Why I trust language but I don't trust AI
Why AI is does not know things, while speaking of things. Why AI shows things, without seeing things. A sensible reasoning about ChatGPT and MidJourney.
The study of language and its underlying structure has long been a subject of fascination for linguists, philosophers, and cognitive scientists. One of the most influential figures in this field is Noam Chomsky, who argued in his 1957 book Syntactic Structures that language is fundamentally a system of rules and conventions learned and internalized by individuals. “ Grammar is best formulated as a self-contained study independent of Semantics. “
According to Chomsky, the ability to generate and understand language is not based on knowledge or experience, but rather on the innate structure of the human brain.
Midjourney: artificial intelligence is talking to a portrait of Noam Chomsky --ar 3:2
In general, semantics is the study of meaning in language. It is concerned with interpreting words, phrases, and sentences in context, and how they convey meaning.
Semantics is an essential aspect of language and communication because it helps us understand how words and phrases convey meaning. It also helps us understand how people use language to express their thoughts, feelings, and intentions, and how they interpret the language of others.
This theory has important implications for artificial intelligence (AI), particularly in developing conversational AI systems like Generative Pre-trained Transformers (GPT).
GPT is a type of AI designed to generate human-like text by learning from a massive dataset of human-generated text, such as books, articles, and websites. It can generate coherent and contextually appropriate text, which means that when you ask GPT a question, it can generate an answer grammatically correct and relevant to the context of the conversation.
So (we) humans use the processes of semantics to understand what AI is telling us. Still, AI has built its answer by simply mimicking the practical structure of language - grammar - through pre-trained validation.
So when machines like ChatGPT ‘talk’ to us, they use validated grammar structures processed on the semantics used to train the AI, but without a semantic approach.
It’s like drawing after something that we don’t understand: we stay focused on the similarities of the original subject to our drawing hoping that someone else, when seeing it, will recognize the subject because we can’t.
This ‘mimicking’ approach can explain a similar concept, that can be applied to text-to-image AI, which generates images based on a given text input. This is typically done using a machine learning model trained on a dataset of images and their corresponding textual descriptions. When the model is given a new text input, it uses the patterns and structures it learned from the training dataset to generate an image similar in content and style to the input text.
One of the critical features of text-to-image AI is its ability to generate coherent and contextually appropriate images. This means that when you give the AI a text description of an image, it can generate an image relevant to the description's content and context. However, it is essential to note that text-to-image AI is not actually "know" anything in the way that a human would. Instead, it generates images based on patterns and structures learned from the training dataset.
This is why the images generated by text-to-image AI are often perceived as surreal or unreal, as they may contain elements or combinations of objects and scenes that are not seen in the real world, or that are excluded from the standard ability to be perceived as accurate. One reason for this is that the same constraints and biases do not limit text-to-image AI to humans. However, text-to-image AI is not constrained by these limitations and can generate images that may seem fantastical or surreal to humans.

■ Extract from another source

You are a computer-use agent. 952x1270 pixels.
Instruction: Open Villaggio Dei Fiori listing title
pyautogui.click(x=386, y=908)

The study of language and its underlying structure has important implications for AI, particularly in developing conversational AI systems like GPT - as in ChatGPT and text-to-image AI - as in MidJourney
. While these systems can generate text and images that are coherent and contextually appropriate, it is crucial to understand that they are not actually "know" anything in the way that a human would. Instead, they follow the rules and conventions of language and image generation that they learned from the input dataset. This is why the text generated by GPT and the images generated by text-to-image AI are often perceived as surreal or unreal, as they may contain elements or combinations that are not found in the real world.
It is important to note that the limitations of AI systems like GPT and text-to-image AI do not diminish their potential value or usefulness. These systems can still be very effective in various applications, such as language translation, content generation, and image annotation. However, it is essential to understand these systems' limitations and use them responsibly, so that they are not used to perpetuate or amplify existing biases or misinformation.
As AI advances and becomes more sophisticated, it will be necessary for researchers, policymakers, and the general public to continue to study and understand the underlying mechanisms of these systems, and to consider the ethical and social implications of their use.